Boda boda deaths rise by 27 percent in a year, NTSA says

Thursday September 12 2019

Deaths caused by boda bodas on Kenya roads have risen by nearly a third in the past one year, a new report by NTSA shows. PHOTO | FILE | NATION MEDIA GROUP


Deaths caused by boda bodas on Kenya roads have risen by nearly a third in the past year.

At the same time, pedestrians continue to top road-related deaths.

Lawlessness and drink driving remain the biggest contributors to the road carnage, with data from the National Transport and Safety Authority (NTSA) painting a deadly trend in the boda boda sector.

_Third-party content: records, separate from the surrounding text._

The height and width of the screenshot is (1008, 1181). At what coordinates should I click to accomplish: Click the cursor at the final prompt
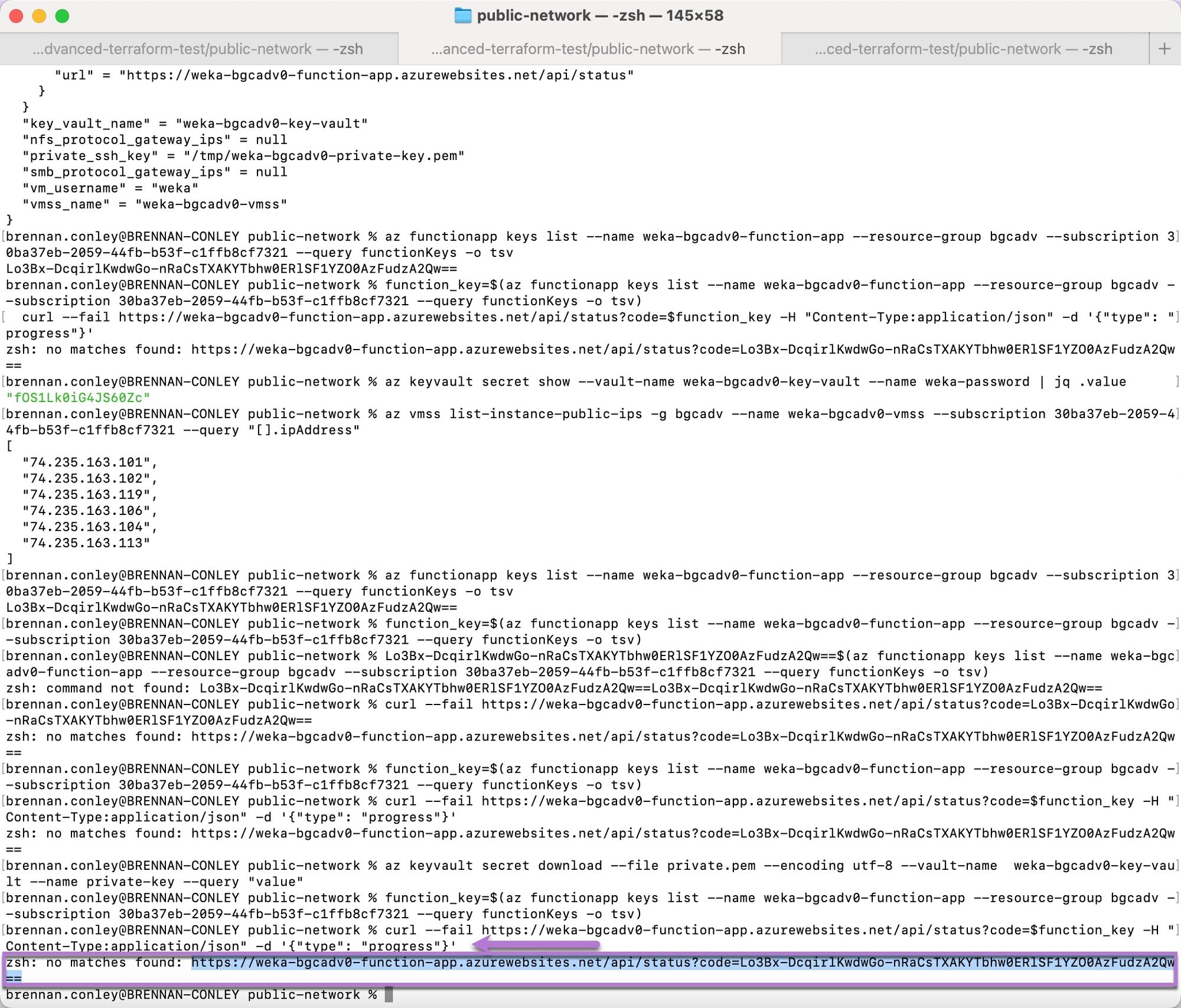click(389, 994)
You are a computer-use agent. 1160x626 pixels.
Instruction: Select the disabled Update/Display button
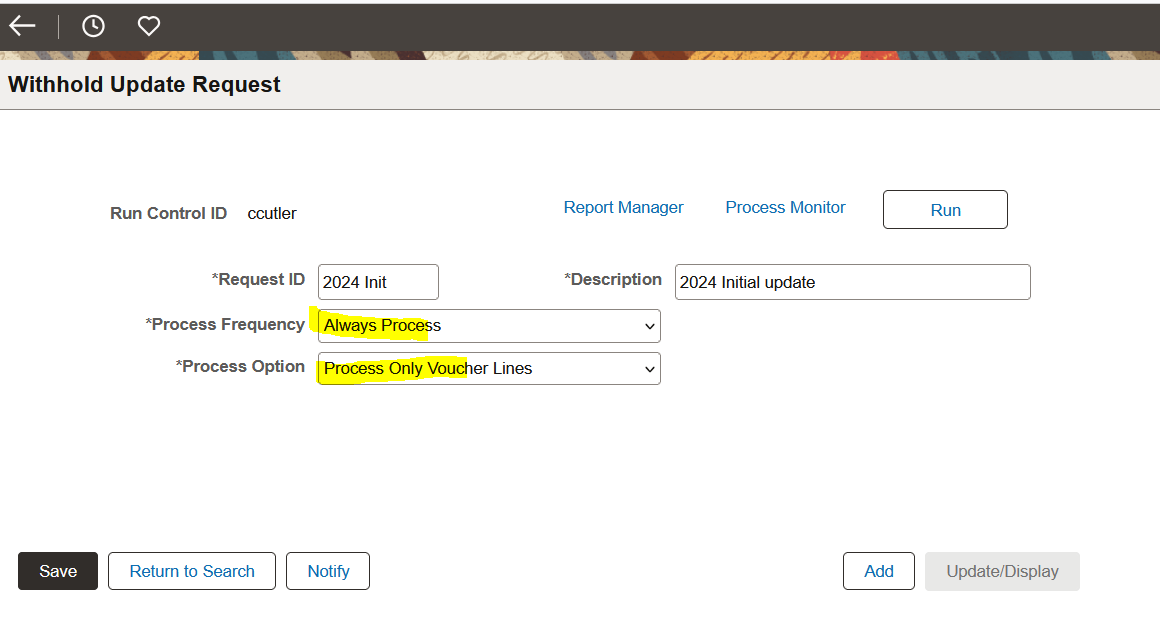tap(1002, 571)
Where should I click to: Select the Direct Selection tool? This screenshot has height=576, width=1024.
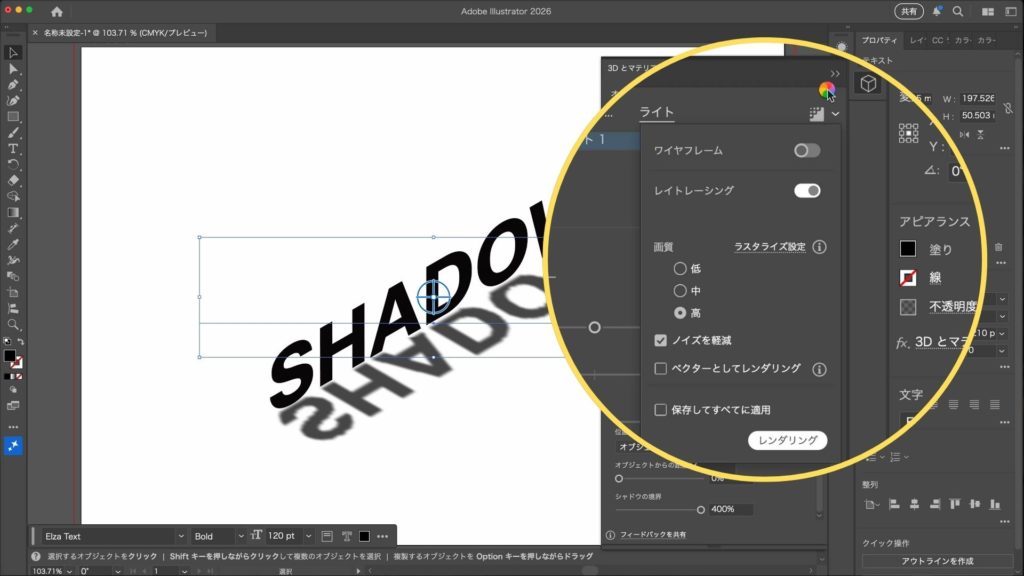[13, 69]
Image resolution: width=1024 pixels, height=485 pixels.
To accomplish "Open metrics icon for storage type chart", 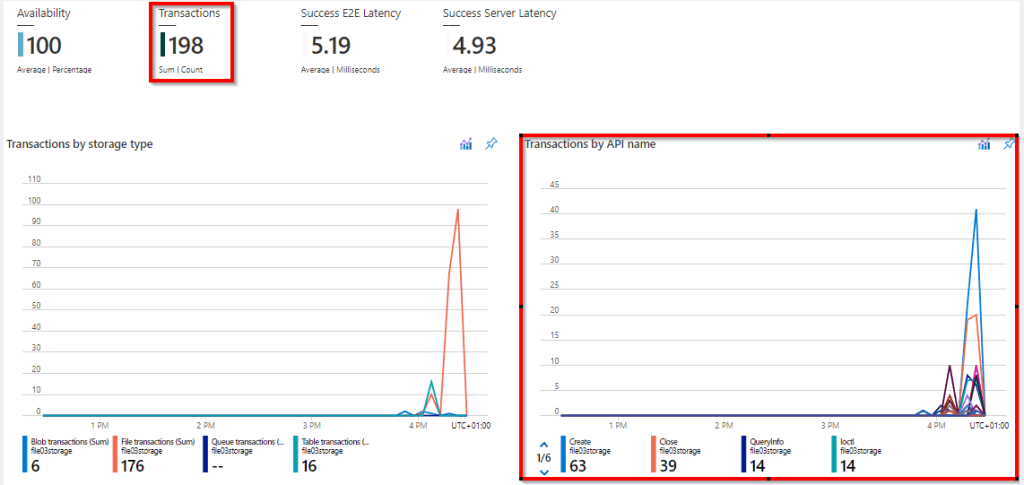I will pos(466,145).
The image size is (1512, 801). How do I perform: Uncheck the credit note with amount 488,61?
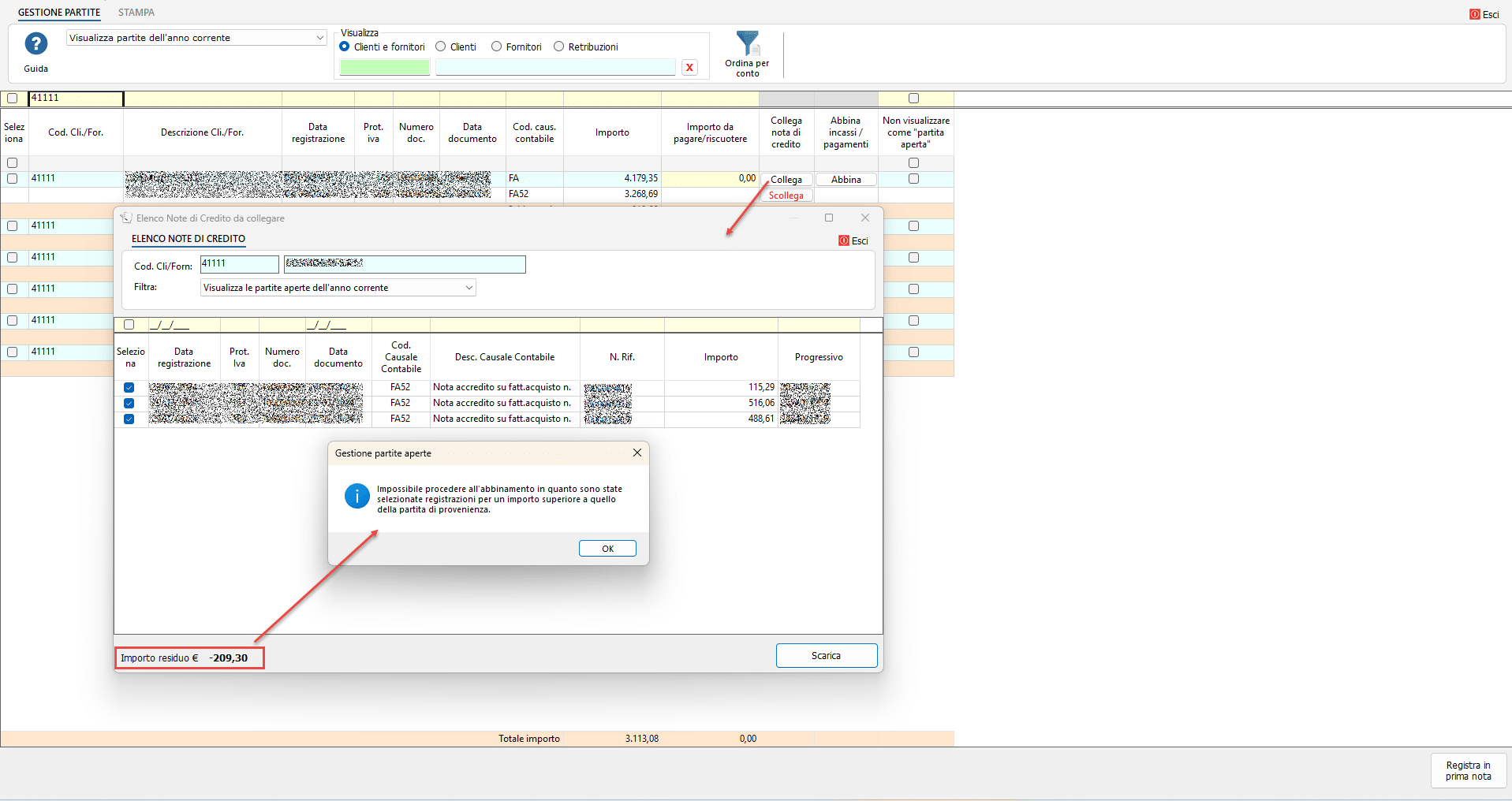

The statistics released this month indicate that at least 684 people were killed in motorcycle-related accidents, a 27 percent increase over last year’s.


The riders accounted for the most deaths, recording 459 compared with 365 the previous year.


Notably, more than 11 percent of the deaths were reported in Kirinyaga County.

Statistics collected by the Nation show that at least 50 riders have died in the county since January.

Police and locals blame the deaths on drunkenness and speeding miraa transporters.

“Just this week, we have buried three people. Our riders are dying every day on the roads while the authorities just sit and watch,” Mwea Boda Boda Riders Association Chairman Stephen Mururia said.

To tame the trend, local authorities this week cracked down on speeding vehicles on the Embu-Nairobi highway, where most of the crashes have occurred.


“Fatal accidents are reported daily, especially on the Siakago-Kiritiri road. The situation is of grave concern. Those muguka vehicle drivers should be tamed to curb road accidents,” Embu County Traffic Police Boss Francis Kimaru said during a road safety awareness campaign.

He instructed his officers to arrest and charge the drivers.

Passenger deaths also rose, with 225 fatalities recorded, compared with 173 the previous year, a 30 percent increase.

Injuries have also shot up, with serious ones doubling.

In 2018, 408 riders were seriously injured.

The number rose to 812, representing a 99 percent rise.

The number of passengers, with serious injuries rose from 280 to 505, an 80 percent rise.